La violencia cultural se basa en un amplísimo entramado de valores asumidos acríticamente, y a través de ellos se logra la aprobación de posturas intransigentes en lo religioso, en lo económico, en las relaciones de género, en la educación, etc. No conozco, así, pues, mayor acto de violencia cultural en una democracia que violentar los derechos adquiridos.
De nuevo me remito a una ley vigente: la Ley orgánica de salud sexual y reproductiva y de la interrupción voluntaria del embarazo, que el Gobierno del PP pretende reformar. Tras la reforma anunciada, se esconde una cesión absoluta a valores y formas de vida de una religiosidad extrema. De llevarse a cabo, el Gobierno estaría ejerciendo violencia cultural sobre todas aquellas personas que no compartimos ese ideal de vida.
Nos estaría obligando a dar por buenas mistificaciones en torno a la concepción y nos limitaría en nuestro derecho a decidir para imponer el “plan de Dios”. La salud de una democracia se mide por su capacidad para deslindar las leyes de la moral religiosa, por salvaguardar el derecho a decidir en materia sexual y reproductiva. Por el contrario, cuando se pretende legislar en consonancia a una creencia religiosa, la ciudadanía no es posible. Y eso en democracia es violencia cultural.
La violencia directa es visible y de carácter físico o verbal, y en España se ha llevado por delante en una década la vida de casi 700 mujeres. Para detener esta violencia genocida, pues se ceba sobre las mujeres, disponemos de la Ley Orgánica de Medidas de Protección Integral contra la Violencia de Género. El ámbito de la ley abarca los aspectos preventivos, educativos, sociales y de atención a las víctimas, y se exige de los poderes públicos no ser ajenos a la violencia de género.

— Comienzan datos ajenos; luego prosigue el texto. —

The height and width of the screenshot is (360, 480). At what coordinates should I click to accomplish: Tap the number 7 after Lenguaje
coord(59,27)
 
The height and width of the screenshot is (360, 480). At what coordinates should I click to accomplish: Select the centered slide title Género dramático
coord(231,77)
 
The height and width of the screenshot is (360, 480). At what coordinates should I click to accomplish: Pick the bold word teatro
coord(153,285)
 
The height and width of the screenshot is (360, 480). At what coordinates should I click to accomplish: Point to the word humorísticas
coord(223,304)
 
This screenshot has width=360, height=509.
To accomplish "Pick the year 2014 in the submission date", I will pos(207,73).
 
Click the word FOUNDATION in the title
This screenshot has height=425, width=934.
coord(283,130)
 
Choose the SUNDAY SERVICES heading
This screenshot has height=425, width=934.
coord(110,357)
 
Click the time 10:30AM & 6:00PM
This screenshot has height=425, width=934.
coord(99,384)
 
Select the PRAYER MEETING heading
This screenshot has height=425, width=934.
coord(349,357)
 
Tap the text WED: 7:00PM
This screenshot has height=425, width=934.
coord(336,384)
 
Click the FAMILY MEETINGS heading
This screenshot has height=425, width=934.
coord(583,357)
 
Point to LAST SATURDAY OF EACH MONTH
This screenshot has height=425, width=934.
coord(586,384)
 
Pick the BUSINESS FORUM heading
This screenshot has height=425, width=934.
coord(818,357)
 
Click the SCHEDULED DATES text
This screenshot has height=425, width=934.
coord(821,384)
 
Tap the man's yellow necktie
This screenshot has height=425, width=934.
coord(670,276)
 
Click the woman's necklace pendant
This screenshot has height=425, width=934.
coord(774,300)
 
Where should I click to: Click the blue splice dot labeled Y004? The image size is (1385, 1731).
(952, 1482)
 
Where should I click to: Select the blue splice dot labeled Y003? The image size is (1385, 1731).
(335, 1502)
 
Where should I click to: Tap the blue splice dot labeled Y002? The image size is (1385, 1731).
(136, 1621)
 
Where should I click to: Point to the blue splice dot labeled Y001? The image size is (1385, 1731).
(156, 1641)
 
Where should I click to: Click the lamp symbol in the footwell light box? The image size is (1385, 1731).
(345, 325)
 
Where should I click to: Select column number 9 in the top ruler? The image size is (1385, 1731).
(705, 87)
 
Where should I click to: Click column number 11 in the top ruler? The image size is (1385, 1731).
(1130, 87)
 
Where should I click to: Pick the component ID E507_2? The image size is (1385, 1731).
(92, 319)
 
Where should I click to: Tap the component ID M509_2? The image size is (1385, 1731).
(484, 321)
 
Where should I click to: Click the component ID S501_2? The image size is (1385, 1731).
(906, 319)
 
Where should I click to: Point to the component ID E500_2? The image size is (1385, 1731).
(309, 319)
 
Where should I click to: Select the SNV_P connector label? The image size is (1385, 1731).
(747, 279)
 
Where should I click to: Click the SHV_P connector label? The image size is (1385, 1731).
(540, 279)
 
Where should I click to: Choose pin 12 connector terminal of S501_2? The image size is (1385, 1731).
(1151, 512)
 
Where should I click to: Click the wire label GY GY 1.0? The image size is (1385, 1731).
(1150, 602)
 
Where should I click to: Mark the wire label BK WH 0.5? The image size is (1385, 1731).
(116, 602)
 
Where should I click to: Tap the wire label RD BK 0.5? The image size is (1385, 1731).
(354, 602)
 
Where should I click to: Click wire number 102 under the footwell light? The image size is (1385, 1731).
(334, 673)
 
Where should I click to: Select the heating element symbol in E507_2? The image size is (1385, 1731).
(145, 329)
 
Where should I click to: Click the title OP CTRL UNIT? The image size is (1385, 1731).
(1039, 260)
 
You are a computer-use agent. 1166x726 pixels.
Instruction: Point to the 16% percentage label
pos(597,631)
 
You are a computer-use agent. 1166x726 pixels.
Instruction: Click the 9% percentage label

Si tomamos las medidas previstas en la ley y las iniciativas que en esta materia ha impulsado el Gobierno del Partido Popular, el resultado no puede ser más desalentador. No se entiende que se hayan recortado recursos y que no existan campañas de sensibilización. No parece tampoco que cerrar centros y servicios sea el modo más eficaz de luchar contra la violencia de género.
Produce perplejidad que este Gobierno declare de utilidad pública (lo que conlleva beneficios económicos y exenciones fiscales) a una asociación ultraconservadora –que defiende unas relaciones entre los sexos absolutamente estereotipadas– y que a la vez recorte subvenciones a las asociaciones de mujeres que luchan contra la violencia de género. En la nueva ley educativa me deja sin aliento la pobre consideración que se otorga a los valores cívicos, equiparándolos a la enseñanza doctrinal de la ideología sexual presente en la religión.
Podría seguir enumerando más actuaciones del Gobierno, pero creo que las expuestas son lo suficientemente representativas para afirmar que no se están tomando las medidas adecuadas para eliminar de raíz la violencia directa sobre las mujeres.
Derechos y creencias no son lo mismo y si un Gobierno, intencionadamente, promueve esta confusión, mantiene viva la violencia, ejerce violencia institucional.